The 160-seat Lakewood Ranch seafood restaurant opened Nov. 13, just as the economy was in the midst of a frightening free fall. The financial debacle did not deter Keim, a veteran of the business with 23 years experience.

Asked what attracts diners during a floundering economy, Keim was quick to answer: A value-priced menu.

“My wife and I, Trish, we made up our minds when Shells went bankrupt, they had taken the prices up so high, most people couldn’t afford to eat there,” he said.

He said he would rather host 1,000 guests a day and make 50 cents from each one than attract 100 guests a day and make $2 from each.

“You have a little higher food costs, but customer counts are up,” said Keim, who started out with the Steak & Ale chain.

Because the restaurant was so full and because I didn’t have much time, I chose to sit at the big curved bar in an east wing of the restaurant. It faced a row of banquettes accompanied by little tables.

It had been such a trying week, I had not taken a single moment to contemplate dinner. This is most unusual for me. As a devoted foodie, I ordinarily savor the thought of a good meal, sometimes for days, weeks or months in advance.

Then, when you finally get to eat it, it’s really special.

It took me awhile to refocus in the moment. I looked at the restaurant’s clean lines and muted, modern colors. Its carefree crowd lifted my spirits.

On the other side was an outdoor patio with six tables, where I could see people enjoying the sunset over big margaritas and martinis.

I knew what I wanted immediately when the waiter told me that seafood bisque was on the menu as the soup of the day.

It’s one of my all-time favorites.

I ordered a cup ($3.49) and settled back to relax.
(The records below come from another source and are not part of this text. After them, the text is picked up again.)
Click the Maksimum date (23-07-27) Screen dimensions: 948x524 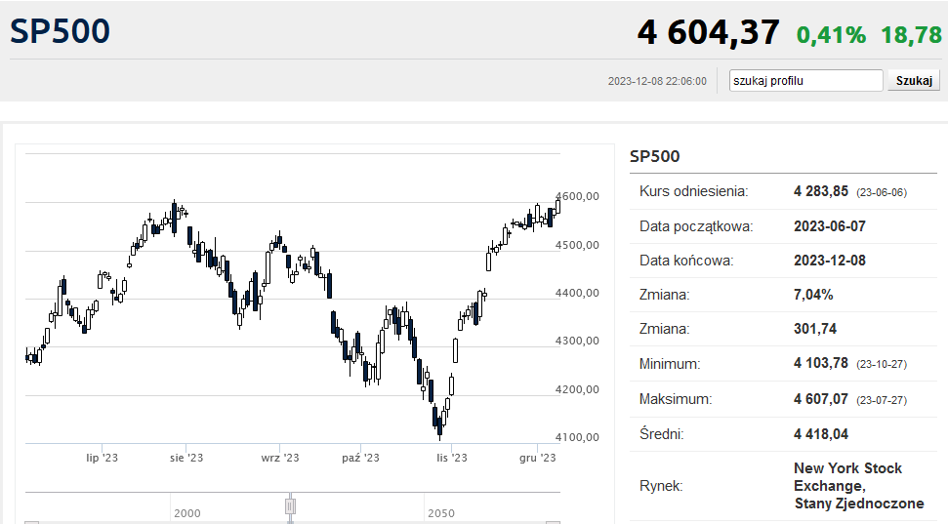(881, 400)
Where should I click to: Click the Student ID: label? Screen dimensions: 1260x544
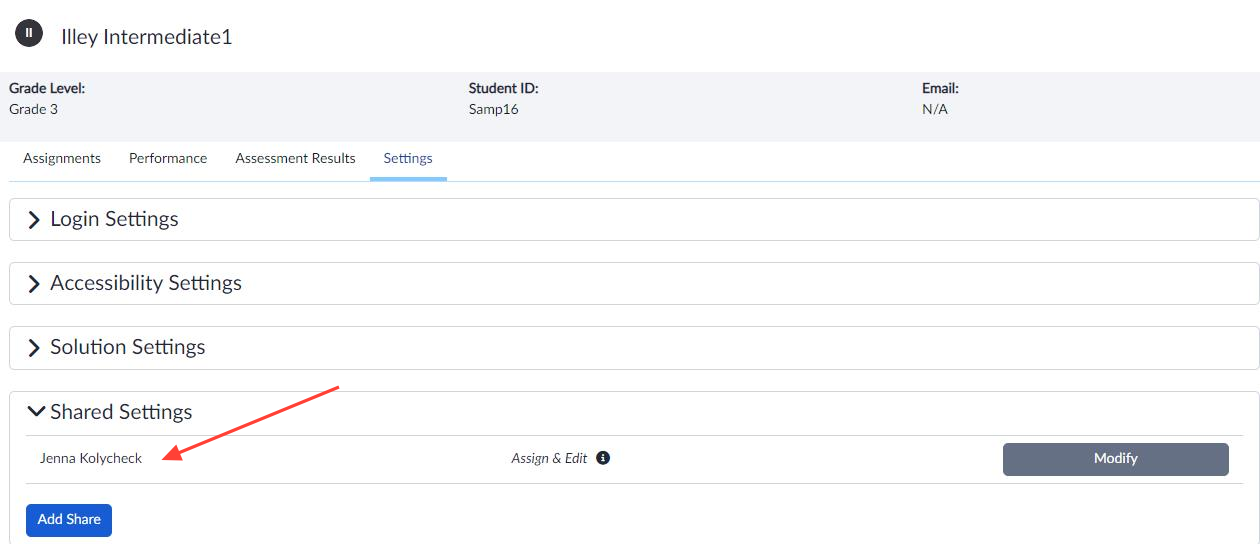click(503, 88)
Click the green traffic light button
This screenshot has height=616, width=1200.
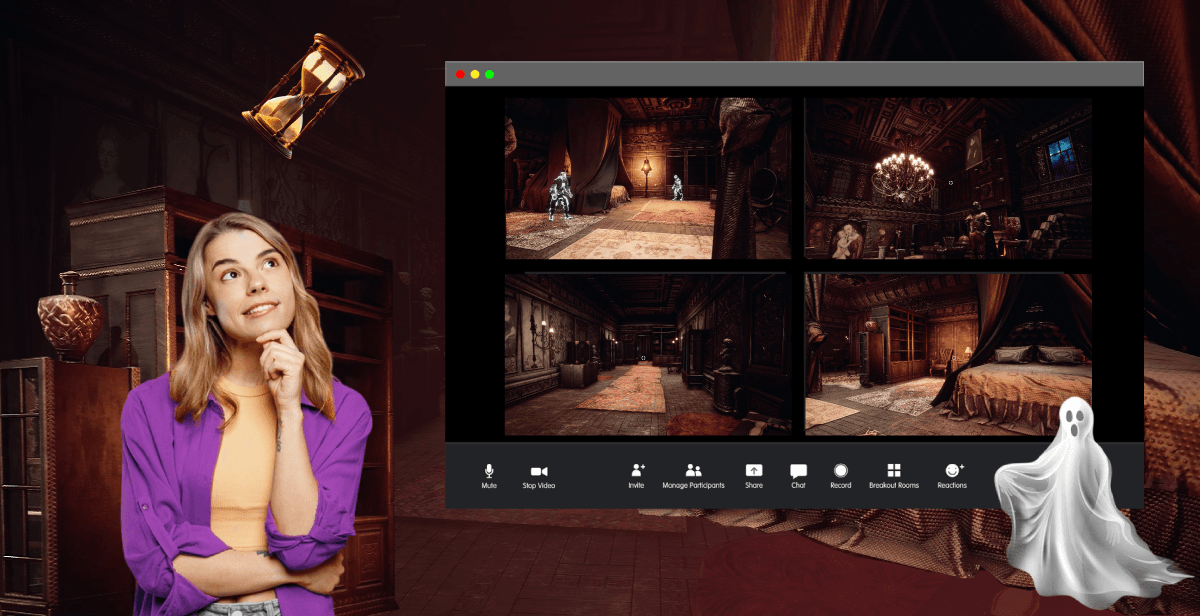tap(490, 73)

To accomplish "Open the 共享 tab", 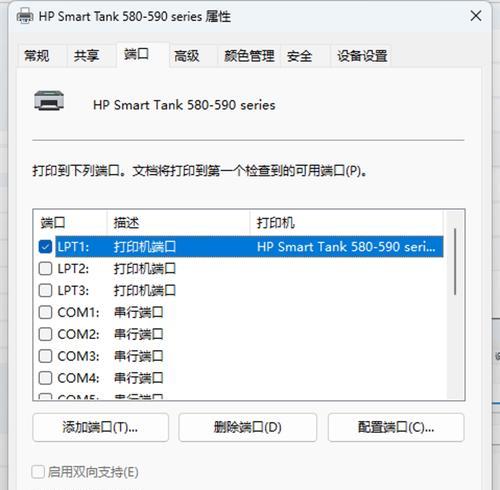I will [86, 56].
When it came, it was the color of a delicate salmon rose and it had a delectable, buttery aroma. The soup was nice and thick, heated just right.

As an entrée, the sandwiches were tempting: A 5-ounce grouper sandwich grilled, blackened or fried ($9.99); fish or chicken Baja tacos ($8.99), soft flour tortillas stuffed with fish or chicken, wrapped in lettuce, sprinkled with diced tomatoes, shredded cheese and chipotle sauce. All are accompanied by french fries and coleslaw.
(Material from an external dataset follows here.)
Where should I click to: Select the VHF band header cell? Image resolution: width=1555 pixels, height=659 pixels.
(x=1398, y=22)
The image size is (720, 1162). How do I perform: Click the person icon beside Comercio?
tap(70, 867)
But I had missed lunch and was really hungry; I ordered a full entrée instead. It was a shrimp and sea scallop skewer ($12.99), fire grilled and basted with a homemade marinade. While I waited, the server brought me water and a basket of bread.

If you review enough restaurants, you become a bread snob, and I certainly am that.

The little, homely blond loaf didn’t look very promising, but it did the job. It was crisp outside and soft inside, and nestled in the basket with it were cold butter patties, an essential part of any decent meal.

Since the entrée had not yet arrived and I was still sipping soup, the bread went down real smooth between slurps.

When my entrée arrived, it was a big, steamy plate from which the scent of super-fresh fish rose in clouds.

The fat shrimp sat amidst a hearty serving of rice and a broccoli melange.

They were perfect. The lemon pepper sea scallops were fresh, fat and flavorful.

It was a simple dish, but it’s always amazing to me how many restaurants goof up the basics.

If you don’t care for fish, the menu included several entrees that would whet your palate, such as an 8-ounce sirloin steak ($13.99), grilled or blackened and served with french fries and coleslaw; or a crispy almond chicken salad ($9.99), fried chicken atop a salad of lettuce, tomatoes, cucumbers, shredded Monterey jack cheese, carrots and red cabbage tossed with almonds and mandarin oranges.

It didn’t take me very long to clean my dinner plate.

My soup bowl was empty, too.

“How about dessert?” the waiter asked.

Then he had the good manners to smile indulgently when I answered in the affirmative.

Let’s see, carrot cake? Don’t think so. Chocolate cake? That’s more my style.

A piece 6 inches tall turned up with rosettes of whipped cream and a satiny icing ($4.99).

It wasn’t quite chocolate-y enough for me, but it was still excellent. Moist, crumbly, very good and paired with a cup of coffee ($1.99), it was a fit finish to a fun evening.

I enjoyed my meal at Stingray’s and will dine there again.

Ken and Trish Keim also operate another Stingray’s at 7253 S. Tamiami Trail, Sarasota. And the Ruskin couple is planning to open another one soon at 1115 E. Brandon Blvd., Brandon.